When I made that spicy Vietnamese soup the other night, there was too much broth; I saved a bunch of that, and used it to make another soup tonight with a different combination of vegetables. These were fresh vegetables, mostly from local organic farms: celery root, Romanesca cauliflower (that's the green cauliflower with hallucinatory spirals in it), kale, hothouse tomatoes, asparagus, chiles, and the splendid but unfortunately-named shitake mushroom.


Oh no -- America is losing its edge! Apparently the UK is catching up with the US in terms of diabetes. We still have the lead in terms of pecentage of the population with diabetes, but the rate is increasing faster among the British, so it is only a matter of time before they leave us behind. Apparently the reason for the increase is the rising rate of obesity in the UK; the increase is in Type 2 diabetes only (Type 1, which is not lifestyle-related, shows no such trend).

The British seem to be getting rather concerned about this. Douglas Smallwood, Chief Executive of Diabetes UK, said in a press statement: "This research is a sad indictment of the current state of the UK's health.

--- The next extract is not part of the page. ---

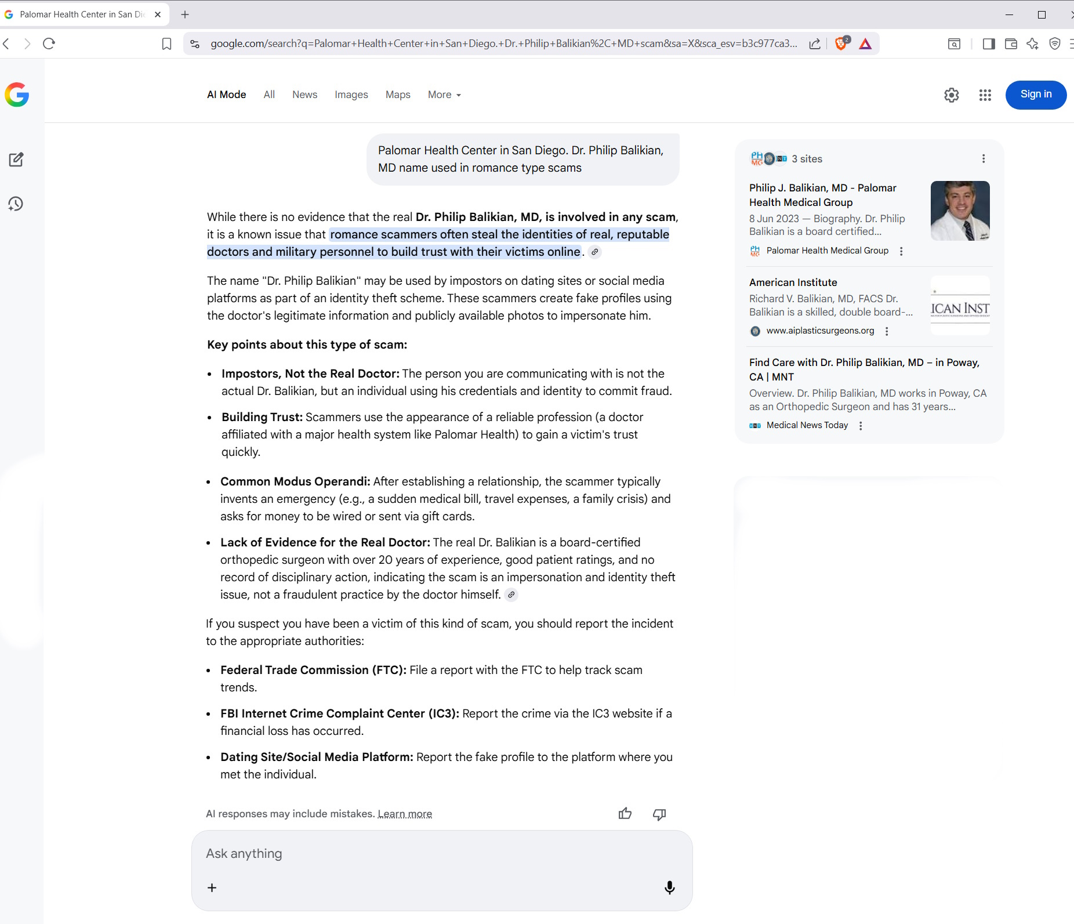Viewport: 1074px width, 924px height.
Task: Click Dr. Balikian's photo thumbnail
Action: [960, 211]
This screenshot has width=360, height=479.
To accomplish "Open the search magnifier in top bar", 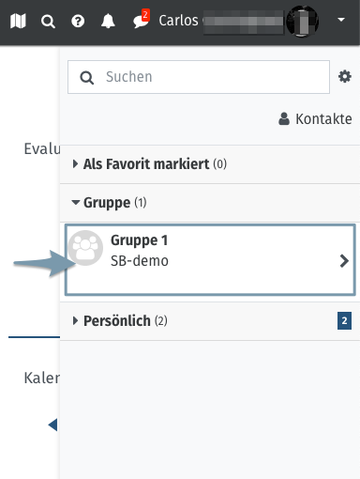I will (48, 22).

It is imperative that we raise awareness of the importance of eating a healthy, balanced diet and doing at least 30 minutes of physical activity a day if we want to make any headway in defusing the diabetes time bomb."

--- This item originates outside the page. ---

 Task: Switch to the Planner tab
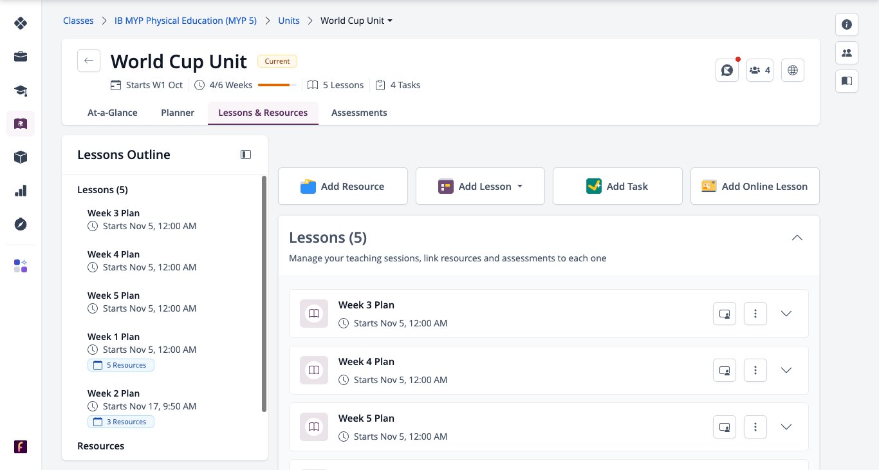point(178,113)
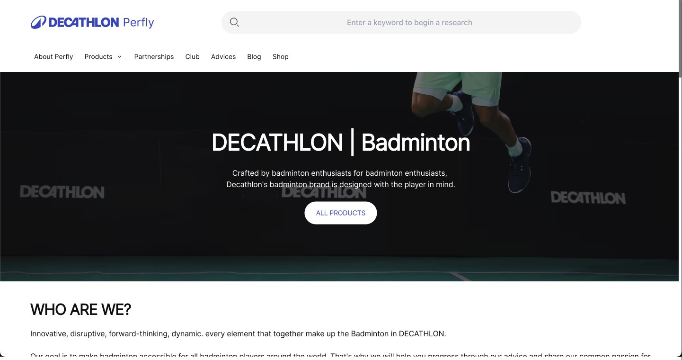Click the 'DECATHLON | Badminton' hero heading
The height and width of the screenshot is (360, 682).
[x=341, y=143]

American officials seem not to be quite that worked up about the issue. Perhaps the reason is that America has never quite accepted the idea that public health is a public responsibility. The American attitude tends to be that of Ebenezer Scrooge: "If they would rather die, they had better do it, and decrease the surplus population."  Of course, some people (even in America) are tying to raise the alarm about our society's unhealthy habits, but they don't have billions to spend on advertising, and the junk-food industry does.


Monday, February 23, 2009  


Another rainy day, which was OK as I wasn't planning to run today anyway. Tomorrow I will do a short run, but it's supposed to be dry tomorrow. Then more rain for the rest of the week. That doesn't matter. This is the "taper" phase of the marathon training; all the runs this week are so short that it wouldn't be a problem to do them on a treadmill.

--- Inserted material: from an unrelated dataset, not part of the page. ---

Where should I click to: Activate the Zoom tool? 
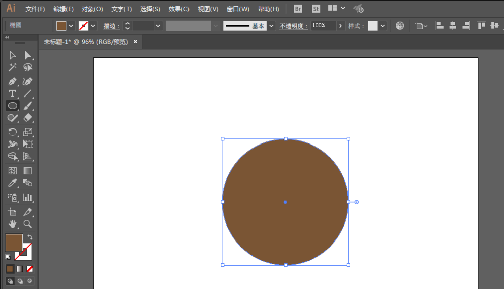point(28,224)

The goal now is not to hurt myself in any way before the race on Sunday. I want to be feeling fine in every department when the race starts -- no pulled muscles, no sore joints, no raw chafed skin. I was slightly worried to wake up this morning with a bit of lower-back pain, but the stretching I did in the yoga class tonight made that feel better, so I'm pretty sure I'll recover quickly from whatever went wrong there. (It's pretty likely that what went wrong there was too much slouching in front of the computer, and I can remedy that if I remember to think about it and sit up straight.)


Lately I've been reading some alarming accounts from people who developed Type 2 diabetes even though they (1) aren't overweight, and (2) have been exercising regularly all their lives. I can imagine how frustrated they must get when they hear from people like me, who tell them all they have to do is lose weight and get a lot of exercise. For most people with Type 2, that really is an adequate solution, even though most of them don't put it into practice. (One doctor told me that "about 1%" of his Type 2 patients lose a significant amount of weight after diagnosis.)

But what must it be like if you've already been doing exactly what you were supposed to be doing, and you became diabetic anyway? I imagine it's a little bit like being one of those lung cancer patients who never smoked. In a way it's worse, because in this case there's a remedy -- which works for everyone but you! Imagine how outraged you would be, as a non-smoker with lung cancer, if you found out that the smokers could get rid of their lung cancer by giving up smoking, but you, who never smoked in the first place, were stuck with it.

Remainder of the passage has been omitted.